Tilting motions of the ectodomain and TMD are independent.
(A) Representative structures illustrating different ectodomain tilt angles and the schematic showing how tilt angles are calculated. (B) Ectodomain tilt versus TMD tilt, calculated from CT-truncated systems with various initial configurations.
Despite the considerable tilting of the ectodomain relative to the membrane, its internal structure remains rigid and well-preserved throughout the simulations. The root-mean-square fluctuation (RMSF) and root-mean-square deviation (RMSD) of the ectodomain were calculated after the snapshots from each trajectory were aligned to the initial structure by maximizing the overlap in the ectodomain. The majority of the ectodomain displays low RMSF (< 2 Å), and the RMSD stabilized around 4 Å after an initial rise during the first 250 ns (Figures 3A and S7). Higher RMSF values were observed in the residues missing from the cryo-EM structure highlighted in red in Figures 1A and B, and in part of HR1 (Q551-H564) that forms a flexible loop at the interface between two neighboring protomers. In addition, the RMSF of the MPER was also calculated with the trajectories aligned by the ectodomain. The entire MPER (K665–R683) and the adjacent HR2 segment (L660–D664) at the C-terminus of the ectodomain exhibited elevated fluctuations. The gp120–gp41 model was built based on the NMR structure in which the MPER adopts a bent conformation consisting of two helices joined by a sharp turn. The resulting trimer widens from the HR2 helix to the midpoint of the MPER (F673) and narrows from F673 to the TMD. However, this specific conformation was not maintained throughout the simulations. We measured the inter-chain distances between the Cα atoms of corresponding residues (G644, E654, D664, and F673) on neighboring protomers to characterize the structural variation along the HR2 helix and the MPER (Figure 3B). The inter-chain distances of G644 and E654 maintained narrow distributions centered on their initial values, while those of D664 and F673 exhibited broader distributions, reflecting inward shifts of three protomers. This effect was more pronounced in uncleaved systems. In cleaved systems, the HR2 helix interacted with residues M530-N543 and L619-N625 of neighboring protomers, which helps to stabilize the bent MPER conformation (Figures 3C and D). However, these interactions were not consistently observed across all protomers and all simulations, and therefore we still observed considerable conformational variability in this region. In uncleaved systems, the closed loop at the cleavage site occupied the space between the HR2 helix and the neighboring protomer, disrupting their interactions and facilitating inward shifts of the HR2 helix (Figures 3E and F).

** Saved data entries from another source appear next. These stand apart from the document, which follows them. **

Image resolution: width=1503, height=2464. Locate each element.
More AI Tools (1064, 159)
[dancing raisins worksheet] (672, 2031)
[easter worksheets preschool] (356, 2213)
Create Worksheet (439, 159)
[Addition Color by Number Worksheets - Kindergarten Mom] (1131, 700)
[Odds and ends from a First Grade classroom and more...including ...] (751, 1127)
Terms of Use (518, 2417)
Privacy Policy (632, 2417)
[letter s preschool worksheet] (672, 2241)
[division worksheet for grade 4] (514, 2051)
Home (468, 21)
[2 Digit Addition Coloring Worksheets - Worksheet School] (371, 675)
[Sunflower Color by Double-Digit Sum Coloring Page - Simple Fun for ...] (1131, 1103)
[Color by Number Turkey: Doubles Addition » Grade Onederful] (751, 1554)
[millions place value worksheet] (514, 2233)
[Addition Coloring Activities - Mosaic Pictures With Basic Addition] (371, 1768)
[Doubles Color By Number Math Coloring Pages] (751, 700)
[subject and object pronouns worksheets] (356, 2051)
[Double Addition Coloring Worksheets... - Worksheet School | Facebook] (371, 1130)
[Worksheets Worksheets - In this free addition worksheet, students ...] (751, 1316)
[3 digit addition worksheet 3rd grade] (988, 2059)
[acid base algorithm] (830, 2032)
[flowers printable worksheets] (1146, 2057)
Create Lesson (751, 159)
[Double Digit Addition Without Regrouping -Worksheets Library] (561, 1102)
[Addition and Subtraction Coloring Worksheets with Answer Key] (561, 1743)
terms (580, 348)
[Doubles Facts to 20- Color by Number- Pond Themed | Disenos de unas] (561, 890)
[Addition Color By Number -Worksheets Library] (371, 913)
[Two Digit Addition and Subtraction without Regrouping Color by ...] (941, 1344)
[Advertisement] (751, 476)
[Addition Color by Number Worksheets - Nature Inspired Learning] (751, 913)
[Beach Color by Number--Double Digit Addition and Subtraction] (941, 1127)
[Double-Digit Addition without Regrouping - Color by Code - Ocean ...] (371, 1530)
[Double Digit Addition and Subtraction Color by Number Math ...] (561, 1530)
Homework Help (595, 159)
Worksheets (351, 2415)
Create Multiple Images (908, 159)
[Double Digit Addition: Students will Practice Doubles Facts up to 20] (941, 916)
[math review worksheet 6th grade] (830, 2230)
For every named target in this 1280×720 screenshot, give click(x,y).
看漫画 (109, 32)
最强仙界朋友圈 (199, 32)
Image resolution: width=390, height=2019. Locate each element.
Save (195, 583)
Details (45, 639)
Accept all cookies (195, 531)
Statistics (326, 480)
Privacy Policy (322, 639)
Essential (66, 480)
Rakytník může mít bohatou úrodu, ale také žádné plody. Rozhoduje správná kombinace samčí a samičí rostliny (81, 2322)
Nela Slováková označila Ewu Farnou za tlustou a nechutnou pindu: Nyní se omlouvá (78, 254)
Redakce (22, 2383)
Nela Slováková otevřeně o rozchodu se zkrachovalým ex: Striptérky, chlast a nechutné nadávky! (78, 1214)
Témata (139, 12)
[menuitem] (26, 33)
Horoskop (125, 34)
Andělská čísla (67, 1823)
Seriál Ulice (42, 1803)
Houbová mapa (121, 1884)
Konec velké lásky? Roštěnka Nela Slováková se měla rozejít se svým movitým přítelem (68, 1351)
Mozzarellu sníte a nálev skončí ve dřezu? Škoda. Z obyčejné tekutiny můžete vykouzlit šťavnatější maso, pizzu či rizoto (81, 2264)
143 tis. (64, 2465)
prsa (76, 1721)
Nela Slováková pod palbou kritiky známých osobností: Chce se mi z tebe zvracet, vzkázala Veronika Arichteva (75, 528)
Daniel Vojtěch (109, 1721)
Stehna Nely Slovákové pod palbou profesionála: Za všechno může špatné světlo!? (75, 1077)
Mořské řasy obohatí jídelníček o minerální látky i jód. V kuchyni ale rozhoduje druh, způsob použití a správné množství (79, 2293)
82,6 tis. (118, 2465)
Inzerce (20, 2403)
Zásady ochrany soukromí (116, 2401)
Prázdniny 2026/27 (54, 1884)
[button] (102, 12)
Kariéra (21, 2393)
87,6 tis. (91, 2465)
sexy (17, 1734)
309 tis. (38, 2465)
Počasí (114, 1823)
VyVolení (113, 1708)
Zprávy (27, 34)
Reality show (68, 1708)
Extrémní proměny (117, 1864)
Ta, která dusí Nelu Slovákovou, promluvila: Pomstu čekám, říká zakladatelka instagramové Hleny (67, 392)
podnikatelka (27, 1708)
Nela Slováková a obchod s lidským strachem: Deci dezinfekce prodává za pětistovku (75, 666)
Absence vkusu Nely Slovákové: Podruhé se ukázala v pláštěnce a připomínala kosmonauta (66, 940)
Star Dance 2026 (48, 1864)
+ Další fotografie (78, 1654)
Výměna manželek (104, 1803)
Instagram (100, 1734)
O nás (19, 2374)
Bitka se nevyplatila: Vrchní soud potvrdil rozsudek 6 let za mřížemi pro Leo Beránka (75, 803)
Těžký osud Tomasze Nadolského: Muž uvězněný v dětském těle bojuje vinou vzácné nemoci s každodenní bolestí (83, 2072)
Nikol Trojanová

Ectodomain is rigid, whereas the MPER is highly flexible and adopts diverse conformations.
(A) Top and side views of the ectodomain and MPER in the cleaved system, with RMSF indicated by color. (B) Schematic illustrating the calculation of interchain distance and its distributions measured at the Cα atoms of G644, E654, D664, and F673. Cleaved and uncleaved systems are represented by solid and transparent colors, respectively. The initial values of interchain distances are marked by purple stars. (C–F) Local structures of the ectodomain C-terminus and MPER. The HR2 helix and MPER in one protomer are highlighted in dark yellow, with the Cα atoms of four selected residues marked by blue, orange, green and red spheres. (C) The initial conformation and (D) representative snapshot from simulations of the cleaved system. (E) The initial conformation and (F) representative snapshot from simulations of the uncleaved system.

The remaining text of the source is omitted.